■ INSTRUCTION
Copy out, unchanged, everything in the data from the line containing "11, 828, 19)" down to the line containing "Qui sommes-nous ?", with both of those lines included.

■ GIVEN RECORDS
────────────────────────────────────────
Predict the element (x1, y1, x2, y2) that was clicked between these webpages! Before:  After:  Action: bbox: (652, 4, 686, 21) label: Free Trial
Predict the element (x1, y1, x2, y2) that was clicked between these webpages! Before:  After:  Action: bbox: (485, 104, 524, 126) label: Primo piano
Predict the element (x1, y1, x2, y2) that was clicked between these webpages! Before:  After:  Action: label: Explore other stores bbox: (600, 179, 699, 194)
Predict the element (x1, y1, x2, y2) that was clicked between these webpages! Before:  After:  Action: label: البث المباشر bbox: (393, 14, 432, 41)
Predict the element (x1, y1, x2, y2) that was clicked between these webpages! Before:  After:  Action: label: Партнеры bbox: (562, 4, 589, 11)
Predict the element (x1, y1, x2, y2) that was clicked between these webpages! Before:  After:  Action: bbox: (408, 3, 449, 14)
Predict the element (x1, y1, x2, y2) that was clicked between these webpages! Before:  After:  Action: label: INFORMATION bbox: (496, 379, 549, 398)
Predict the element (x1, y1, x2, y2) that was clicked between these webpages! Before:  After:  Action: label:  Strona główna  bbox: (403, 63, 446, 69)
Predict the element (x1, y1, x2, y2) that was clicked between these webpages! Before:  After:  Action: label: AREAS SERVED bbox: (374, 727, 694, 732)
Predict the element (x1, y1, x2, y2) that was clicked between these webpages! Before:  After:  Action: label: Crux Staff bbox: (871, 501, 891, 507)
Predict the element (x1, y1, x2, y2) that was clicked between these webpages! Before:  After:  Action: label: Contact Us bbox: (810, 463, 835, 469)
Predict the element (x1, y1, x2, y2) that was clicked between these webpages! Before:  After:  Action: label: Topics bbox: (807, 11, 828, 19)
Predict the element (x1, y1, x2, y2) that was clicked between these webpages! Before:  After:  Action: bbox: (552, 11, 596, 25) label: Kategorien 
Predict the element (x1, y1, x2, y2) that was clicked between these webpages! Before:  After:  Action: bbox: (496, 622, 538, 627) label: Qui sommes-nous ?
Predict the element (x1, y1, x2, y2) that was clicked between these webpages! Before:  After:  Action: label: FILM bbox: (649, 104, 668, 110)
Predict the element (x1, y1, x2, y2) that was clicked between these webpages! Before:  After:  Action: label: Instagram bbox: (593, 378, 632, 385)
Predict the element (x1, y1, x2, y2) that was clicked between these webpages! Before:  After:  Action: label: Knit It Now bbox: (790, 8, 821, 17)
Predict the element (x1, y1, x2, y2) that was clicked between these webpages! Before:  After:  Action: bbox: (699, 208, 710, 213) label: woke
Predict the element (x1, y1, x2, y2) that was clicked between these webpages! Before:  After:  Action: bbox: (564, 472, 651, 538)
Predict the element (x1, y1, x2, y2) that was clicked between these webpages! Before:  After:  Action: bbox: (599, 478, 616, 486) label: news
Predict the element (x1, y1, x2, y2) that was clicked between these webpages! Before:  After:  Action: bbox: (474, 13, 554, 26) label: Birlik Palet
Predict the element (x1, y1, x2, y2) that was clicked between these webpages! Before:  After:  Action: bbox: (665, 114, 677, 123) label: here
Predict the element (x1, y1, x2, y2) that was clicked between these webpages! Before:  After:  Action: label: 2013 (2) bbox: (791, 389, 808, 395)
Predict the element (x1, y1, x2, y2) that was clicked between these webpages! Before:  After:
────────────────────────────────────────
■ OUTPUT OF THE TASK
Predict the element (x1, y1, x2, y2) that was clicked between these webpages! Before:  After:  Action: label: Topics bbox: (807, 11, 828, 19)
Predict the element (x1, y1, x2, y2) that was clicked between these webpages! Before:  After:  Action: bbox: (552, 11, 596, 25) label: Kategorien 
Predict the element (x1, y1, x2, y2) that was clicked between these webpages! Before:  After:  Action: bbox: (496, 622, 538, 627) label: Qui sommes-nous ?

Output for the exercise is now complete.